Sunday, July 3, 2011

Daydreaming


There I was again, like so many other times before.  The inside of a helicopter, regardless of type, is like a cocoon.  The hum of the rotors is loud at first, but becomes surprisingly mundane, beckoning you into a mental slumber.  When I find myself in this situation, or one like it in which movement and conversation is restricted, I often retreat into my mind.  Being a long way from home, I think of the same thing always – different aspects, but always the same thing.  As the rotor blast became white noise and the back-and-forth shaking began to take on a crib-like feel, I checked out mentally and went to another, better time and place.

It was hot that day, as it always is during the summer in Georgia.  I had spent the day with a fraternity brother getting ready for yet another party.  Mainly this preparation consisted of purchasing food, tapping a keg, and playing volleyball.  As the summer sun disappeared into the western sky, I went inside to clean up before the guests began to arrive.  It had been a good day and the night was sure to be good as well.  I just didn’t understand at the time that that night would be life changing.

Later, as I stood in the kitchen, a friend approached and asked if I would like to meet her friend as she pointed to the living room.  Looking across the room, I saw her for the first time.  She was strikingly beautiful.  Her long dark-red hair was pulled slightly back so as not to obstruct her face.  She held a Dixie cup in her hand (filled with Coca-Cola no doubt) and appeared to be having a good time as well.  Her sundress, a blue and yellow floral pattern if memory serves, swayed slightly as she moved gently to the sound of the music.  As she took a drink, she looked in my direction and our mutual friend motioned her over.
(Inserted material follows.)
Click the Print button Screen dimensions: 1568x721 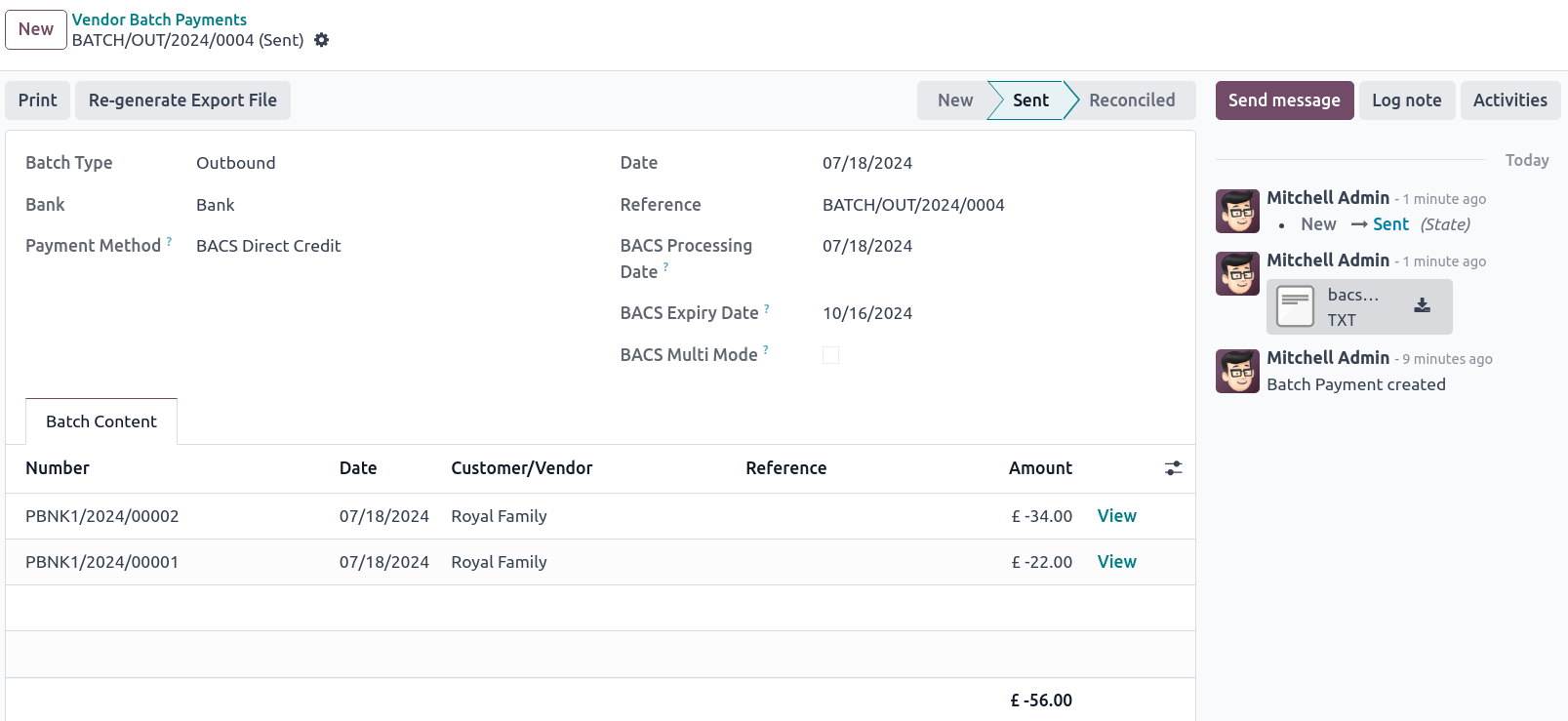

I didn’t hear our friend make the introductions because I was mesmerized by her eyes.  She had the most beautiful blue eyes I had ever seen.  Sky blue is not only a cliché description, but also not entirely accurate.  As you look into a partly cloudy, summer sky focus on the edge of the clouds – that space where the cloud and the sky seems to merge into a color that is neither blue nor white but both.  Her eyes were that color.  I didn’t really know what to say, but I knew I needed to keep her talking because I wanted to keep looking into those beautiful eyes.

I must have said something funny because she laughed and then smiled (not in a pity-like way, but as if I was actually being charming).  The smile matched her eyes.  It was radiant and genuine.  I knew then that I would be content if I could just make her smile and laugh.  I spent the rest of the night out on the porch with her, just talking.  After the typical college “what’s your major” kind of questions, we spent the rest of the evening talking about our hopes and dreams. I didn’t know it then, but her dreams would become mine and mine would become hers.

Reality sinks in as the helicopter lands and I’m back in Afghanistan rather than at a fraternity party long ago.  That meeting occurred 18 years ago today.  I married her almost two years later.  She doesn’t believe me, but I did actually have to catch my breath when I first saw her enter the church in her flowing white wedding dress.  She still looks that beautiful.  She still has the same smile and the same laugh.  And I still live to see her do both.